ドル・円は前週に114円を付けた後は週末にかけて軟化し、本日のアジア市場は113円台後半で寄り付いた。日経平均株価の軟調スタートを受け円買いに振れた後、株価の切り返しで114円台を回復。また、上海総合指数や米株式先物のプラス圏推移で円買いは後退し、ドル・円は底堅い値動きが続く。今晩は米国がベテランズ・デーの休日でNY市場での取引は薄いが(債券のみ休場)、株安に振れなければドル買い地合いは続くだろう。

欧州通貨の弱含みも、ドルの押し上げ要因となる。欧州連合(EU)がイタリアの財政規律に懐疑的な姿勢を示しており、イタリア政府は2019年度の成長見通しを引き下げ、予算案を見直す方向。ユーロ・ドルは節目の1.13ドルを割り込んだ場合、ユーロ売りが加速するとみられるが、イタリアの動向次第では買い戻しの可能性もある。13日が予算案の再提出期限となっている。

練習問題:
1. ドル・円相場の文章から、「ドル・円は前週に114円を付」を含む言葉で始まり「案の再提出期限となっている。」で終わる部分を、一字も変えずに抜き出してください。
2. ドル・円相場の文章によると、イタリアの予算案の再提出期限は何日ですか。
3. ドル・円相場の文章に出てくる株式相場の名前(株価指数や先物)をすべて挙げてください。
データの各行は、ドル・円相場の文章とは関係がありません。

提供データ:
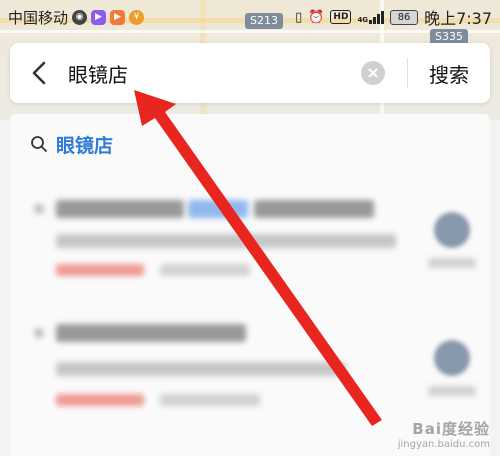  Describe the element at coordinates (250, 17) in the screenshot. I see `status-bar: 中国移动 ◉ ▶ ▶ ¥ ▯ ⏰ HD 4G 86 晚上7:37` at that location.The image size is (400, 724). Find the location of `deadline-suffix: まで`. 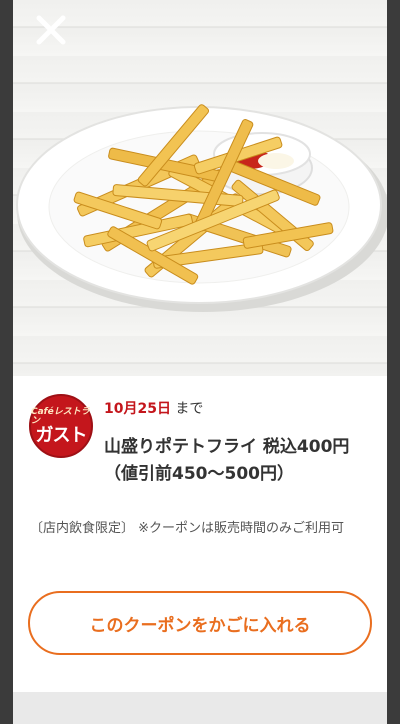

deadline-suffix: まで is located at coordinates (187, 409). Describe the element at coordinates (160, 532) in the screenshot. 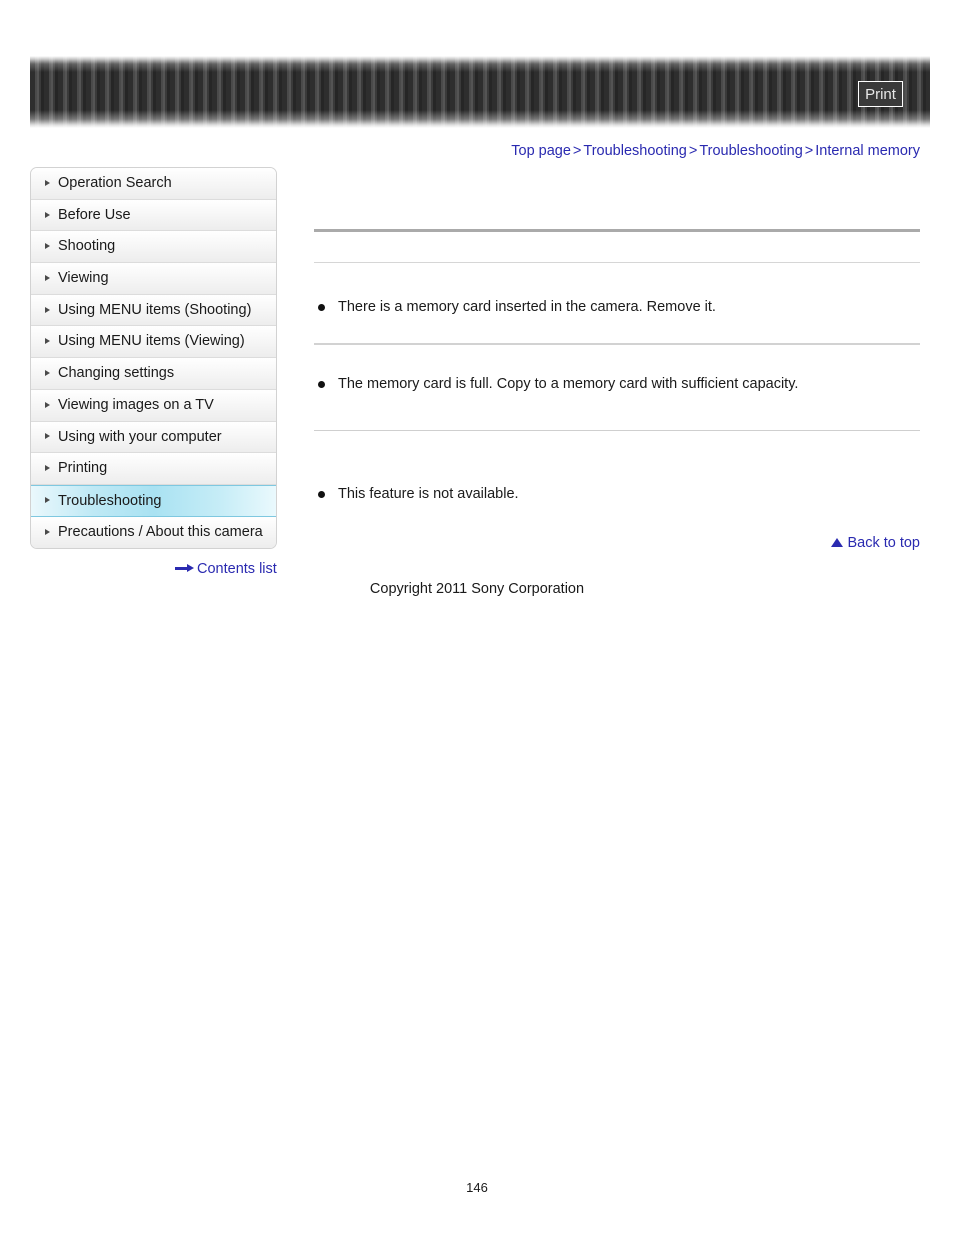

解答:
1.
ドル・円は前週に114円を付けた後は週末にかけて軟化し、本日のアジア市場は113円台後半で寄り付いた。日経平均株価の軟調スタートを受け円買いに振れた後、株価の切り返しで114円台を回復。また、上海総合指数や米株式先物のプラス圏推移で円買いは後退し、ドル・円は底堅い値動きが続く。今晩は米国がベテランズ・デーの休日でNY市場での取引は薄いが(債券のみ休場)、株安に振れなければドル買い地合いは続くだろう。

欧州通貨の弱含みも、ドルの押し上げ要因となる。欧州連合(EU)がイタリアの財政規律に懐疑的な姿勢を示しており、イタリア政府は2019年度の成長見通しを引き下げ、予算案を見直す方向。ユーロ・ドルは節目の1.13ドルを割り込んだ場合、ユーロ売りが加速するとみられるが、イタリアの動向次第では買い戻しの可能性もある。13日が予算案の再提出期限となっている。

2. 13日

3. 日経平均株価、上海総合指数、米株式先物